(Items for locating displayed targets)
********************

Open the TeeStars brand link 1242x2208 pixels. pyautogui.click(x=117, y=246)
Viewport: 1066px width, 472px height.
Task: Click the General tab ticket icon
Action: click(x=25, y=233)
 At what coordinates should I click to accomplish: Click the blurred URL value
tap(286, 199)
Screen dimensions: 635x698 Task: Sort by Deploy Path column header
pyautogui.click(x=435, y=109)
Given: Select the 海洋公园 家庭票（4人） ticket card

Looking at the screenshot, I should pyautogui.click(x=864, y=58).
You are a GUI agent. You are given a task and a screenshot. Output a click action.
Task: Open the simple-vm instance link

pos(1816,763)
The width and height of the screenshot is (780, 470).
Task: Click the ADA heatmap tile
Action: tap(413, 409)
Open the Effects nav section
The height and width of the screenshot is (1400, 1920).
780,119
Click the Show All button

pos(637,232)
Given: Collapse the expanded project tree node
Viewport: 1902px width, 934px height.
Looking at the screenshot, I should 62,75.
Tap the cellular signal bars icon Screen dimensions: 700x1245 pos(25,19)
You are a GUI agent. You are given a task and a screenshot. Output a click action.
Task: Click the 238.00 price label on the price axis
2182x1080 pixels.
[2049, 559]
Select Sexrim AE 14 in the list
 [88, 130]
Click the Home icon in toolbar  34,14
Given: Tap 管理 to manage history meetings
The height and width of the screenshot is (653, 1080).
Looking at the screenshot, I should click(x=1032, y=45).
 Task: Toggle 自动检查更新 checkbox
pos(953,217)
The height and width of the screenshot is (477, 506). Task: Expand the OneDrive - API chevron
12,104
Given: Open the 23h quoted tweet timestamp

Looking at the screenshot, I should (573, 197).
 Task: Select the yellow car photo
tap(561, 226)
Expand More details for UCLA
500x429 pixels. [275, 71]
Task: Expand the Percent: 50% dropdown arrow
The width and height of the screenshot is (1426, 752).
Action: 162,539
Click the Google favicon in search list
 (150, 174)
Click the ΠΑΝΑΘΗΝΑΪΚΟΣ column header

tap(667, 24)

********************

• **WHAT YOU SHOULD DO**
Reproduce every item above, changing "Screen dimensions" to "Screen size" at each occurrence and leaving all other text unchanged.

• **SOLUTION TO THE PROBLEM**
Open the TeeStars brand link 1242x2208 pixels. pyautogui.click(x=117, y=246)
Viewport: 1066px width, 472px height.
Task: Click the General tab ticket icon
Action: click(x=25, y=233)
 At what coordinates should I click to accomplish: Click the blurred URL value
tap(286, 199)
Screen size: 635x698 Task: Sort by Deploy Path column header
pyautogui.click(x=435, y=109)
Given: Select the 海洋公园 家庭票（4人） ticket card

Looking at the screenshot, I should pyautogui.click(x=864, y=58).
You are a GUI agent. You are given a task and a screenshot. Output a click action.
Task: Open the simple-vm instance link

pos(1816,763)
The width and height of the screenshot is (780, 470).
Task: Click the ADA heatmap tile
Action: tap(413, 409)
Open the Effects nav section
The height and width of the screenshot is (1400, 1920).
780,119
Click the Show All button

pos(637,232)
Given: Collapse the expanded project tree node
Viewport: 1902px width, 934px height.
Looking at the screenshot, I should 62,75.
Tap the cellular signal bars icon Screen size: 700x1245 pos(25,19)
You are a GUI agent. You are given a task and a screenshot. Output a click action.
Task: Click the 238.00 price label on the price axis
2182x1080 pixels.
[2049, 559]
Select Sexrim AE 14 in the list
 [88, 130]
Click the Home icon in toolbar  34,14
Given: Tap 管理 to manage history meetings
The height and width of the screenshot is (653, 1080).
Looking at the screenshot, I should click(x=1032, y=45).
 Task: Toggle 自动检查更新 checkbox
pos(953,217)
The height and width of the screenshot is (477, 506). Task: Expand the OneDrive - API chevron
12,104
Given: Open the 23h quoted tweet timestamp

Looking at the screenshot, I should (573, 197).
 Task: Select the yellow car photo
tap(561, 226)
Expand More details for UCLA
500x429 pixels. [275, 71]
Task: Expand the Percent: 50% dropdown arrow
The width and height of the screenshot is (1426, 752).
Action: 162,539
Click the Google favicon in search list
 (150, 174)
Click the ΠΑΝΑΘΗΝΑΪΚΟΣ column header

tap(667, 24)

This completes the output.